Текст книги "Лекции для психологов из супервизорской группы (часть 2)"
Автор книги: Евгения Белова
Жанр: Общая психология, Книги по психологии
Возрастные ограничения: +18
сообщить о неприемлемом содержимом
Текущая страница: 1 (всего у книги 28 страниц) [доступный отрывок для чтения: 9 страниц]
Лекции для психологов из супервизорской группы (часть 2)
Евгения Белова
© Евгения Белова, 2024
ISBN 978-5-0064-6250-2 (т. 2)
ISBN 978-5-0064-6251-9
Создано в интеллектуальной издательской системе Ridero
Введение
«Заниматься наукой только для личного блага постыдно… Необходимо возвратить людям, употребить им во благо свои знания, полученные из общечеловеческой сокровищницы».
В. Вернадский.
В книге представлены лекции для психологов из супервизорской группы (часть 2).
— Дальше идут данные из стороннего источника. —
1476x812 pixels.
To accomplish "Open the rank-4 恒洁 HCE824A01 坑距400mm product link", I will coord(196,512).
Мы изучали подход Мелани Кляйн (как работать по её методу с клиентами). Можете распечатать эти лекции, подчёркивать фломастерами, изучать. Важен принцип активного обучения! Желаю применять полученные знания на практике, в своей жизни. Лично я не видела таких книг, поэтому решила внести тоже свой небольшой вклад в «общечеловеческую сокровищницу», как говорил Вернадский. Приятного погружения в профессию Психолог, Коуч! И готовьтесь, ваша жизнь будет меняться!
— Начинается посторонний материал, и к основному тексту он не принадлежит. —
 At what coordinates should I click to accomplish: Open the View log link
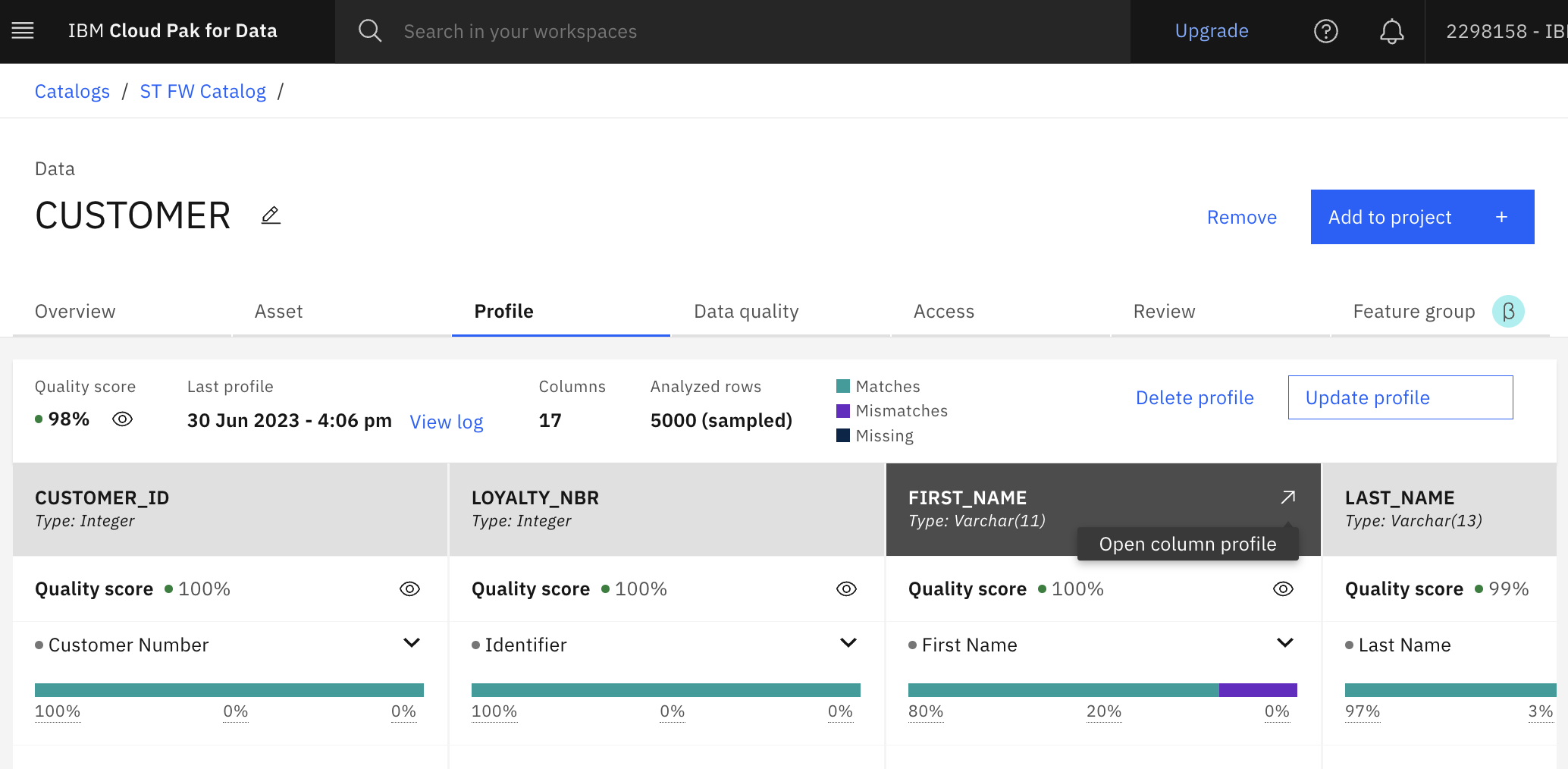pyautogui.click(x=446, y=422)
с уважением, психолог Евгения Белова.
Хороший объект внутри есть всегда, но связь с ним может рваться
Добрый день. Делюсь с вами тем, что узнаю от своих коллег. Верю, что это поможет вам в работе. Мы с вами начинаем этот учебный год со статьи У. Биона «Нападение на связь». Это одна из самых часто цитируемых статей. Поэтому думаю, что нам будет полезно её разобрать. Давайте снова представим картинку внутреннего мира. Есть младенец, который внутри разделён на 2 части – Я (Эго) и Объект. Объект может быть хорошим и плохим. Между Я и Объектом существует связь.
– Что из себя представляет «Хороший Объект»? Это переживание в виде ощущений, чувств, каких-то состояний, когда младенец чувствует расслабление, насыщение, спокойствие, безопасность. Представьте себе младенца, который сосёт грудь. Вы увидите, что есть слияние тела матери и тела младенца. В этом слиянии младенец получает удовлетворение – молоко течёт внутрь и прогоняет прочь голод. Возникает расслабление и безопасность. Т.е. мы видим слияние 2-х тел, когда одно проникает в другое. И это вызывает положительные эмоции. Получается, младенец знает – что такое быть в слиянии и испытывать наслаждение. Материнское тело – это источник удовлетворения для младенца.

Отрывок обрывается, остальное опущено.